This great fact cannot fail to have its proper effect upon the public opinion of the world. Four hundred millions of dollars have been expended; from three to four hundred thousand troops brought into the field; eight months of strenuous campaigning has been performed; and the grand result is, the possession of a half-Yankee fled and exposed portion of Virginia; of a part of Kentucky voluntarily surrendered to them by the treachery of a act of disgraced politicians and timid property holders; and of those regions of Missouri where the ‘"Union"’ sentiment was strong enough to prevent the military organization of the true Southern people. They have conquered nothing. They hold no part of our soil, except that which our people surrendered into their hands. They have won no victories. They have gained no glory or renown. They came into the war, proud of their strength, and confident of their prowess, expecting to frighten us by their mere approach.
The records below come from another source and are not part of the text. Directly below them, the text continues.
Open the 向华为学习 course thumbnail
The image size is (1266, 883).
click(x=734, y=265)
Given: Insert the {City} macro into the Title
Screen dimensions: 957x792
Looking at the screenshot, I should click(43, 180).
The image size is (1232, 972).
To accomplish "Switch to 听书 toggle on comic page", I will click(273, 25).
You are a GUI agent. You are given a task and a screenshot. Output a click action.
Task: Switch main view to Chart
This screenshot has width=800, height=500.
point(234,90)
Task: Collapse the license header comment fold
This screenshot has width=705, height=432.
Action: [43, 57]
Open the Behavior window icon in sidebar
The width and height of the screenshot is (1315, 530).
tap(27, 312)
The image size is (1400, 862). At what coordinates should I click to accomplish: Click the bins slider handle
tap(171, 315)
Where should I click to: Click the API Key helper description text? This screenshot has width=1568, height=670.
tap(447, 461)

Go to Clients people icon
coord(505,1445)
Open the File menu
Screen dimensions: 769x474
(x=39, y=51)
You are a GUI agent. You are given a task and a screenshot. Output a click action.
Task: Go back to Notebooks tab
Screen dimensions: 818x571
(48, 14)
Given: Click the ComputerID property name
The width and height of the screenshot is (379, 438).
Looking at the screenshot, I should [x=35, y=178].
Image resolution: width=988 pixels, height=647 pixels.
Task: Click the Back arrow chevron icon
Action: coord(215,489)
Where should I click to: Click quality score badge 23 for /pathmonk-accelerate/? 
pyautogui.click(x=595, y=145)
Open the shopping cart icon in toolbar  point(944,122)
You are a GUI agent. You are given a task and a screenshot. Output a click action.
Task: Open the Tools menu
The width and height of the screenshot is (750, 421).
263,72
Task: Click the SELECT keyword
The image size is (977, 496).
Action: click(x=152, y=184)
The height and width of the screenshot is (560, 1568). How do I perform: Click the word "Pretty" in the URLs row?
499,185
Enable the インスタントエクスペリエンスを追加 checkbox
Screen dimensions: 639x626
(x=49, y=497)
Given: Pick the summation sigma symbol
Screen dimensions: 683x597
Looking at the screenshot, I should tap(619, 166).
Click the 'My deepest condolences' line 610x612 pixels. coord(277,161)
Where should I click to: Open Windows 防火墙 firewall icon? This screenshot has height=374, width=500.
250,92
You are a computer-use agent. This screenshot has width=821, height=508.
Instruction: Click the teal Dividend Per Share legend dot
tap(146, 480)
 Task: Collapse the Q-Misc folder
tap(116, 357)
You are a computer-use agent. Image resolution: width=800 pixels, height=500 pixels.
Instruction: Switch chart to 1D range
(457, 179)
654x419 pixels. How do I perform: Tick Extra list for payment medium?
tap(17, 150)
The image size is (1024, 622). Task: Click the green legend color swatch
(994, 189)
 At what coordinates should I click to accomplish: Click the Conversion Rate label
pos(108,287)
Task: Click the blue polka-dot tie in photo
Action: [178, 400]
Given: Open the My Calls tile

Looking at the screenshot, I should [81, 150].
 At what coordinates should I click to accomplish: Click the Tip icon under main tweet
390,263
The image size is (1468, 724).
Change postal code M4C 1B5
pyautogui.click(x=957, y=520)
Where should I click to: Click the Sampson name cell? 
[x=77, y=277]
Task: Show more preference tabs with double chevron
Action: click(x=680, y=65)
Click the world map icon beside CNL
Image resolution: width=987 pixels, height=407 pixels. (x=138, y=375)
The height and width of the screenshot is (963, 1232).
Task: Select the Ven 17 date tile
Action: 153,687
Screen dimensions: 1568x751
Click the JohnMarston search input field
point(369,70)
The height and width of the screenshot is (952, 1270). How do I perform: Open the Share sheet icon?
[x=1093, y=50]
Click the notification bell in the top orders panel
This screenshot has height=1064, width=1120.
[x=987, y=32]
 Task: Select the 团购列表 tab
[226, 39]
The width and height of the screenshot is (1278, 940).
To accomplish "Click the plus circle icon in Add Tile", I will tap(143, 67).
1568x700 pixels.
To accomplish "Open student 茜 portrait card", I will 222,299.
They go out of the campaign smarting under repeated defeats, the laughing-stock of the world, and feeling in their hearts their utter inferiority to us in all the qualities of warriors.

The worst spent four hundred millions that ever slipped out of a public treasury, have been the millions which the North has paid for eight months of campaigning, which has resulted in nothing but in teaching them that their volunteers are cowards, and cannot be trusted in the field. It reminds us of the vast pains and expense which Xerxes, Darius, and those Eastern commanders of myriads, were at, to learn experimentally the same sad truth of their armies. A nation may have wealth in its exchequer, arms in its arsenals, supplies in unbounded profusion, and it may have troops by the million, and yet, unless those men have the true pluck of warriors, and be capable of fighting bravely in the field, these grand appurtenances of military power are butas sounding brass and a tinkling cymbal. They can effect no more in the field, against brave men, than a Chinese army with a hundred thousand gongs against a brigade of British regulars.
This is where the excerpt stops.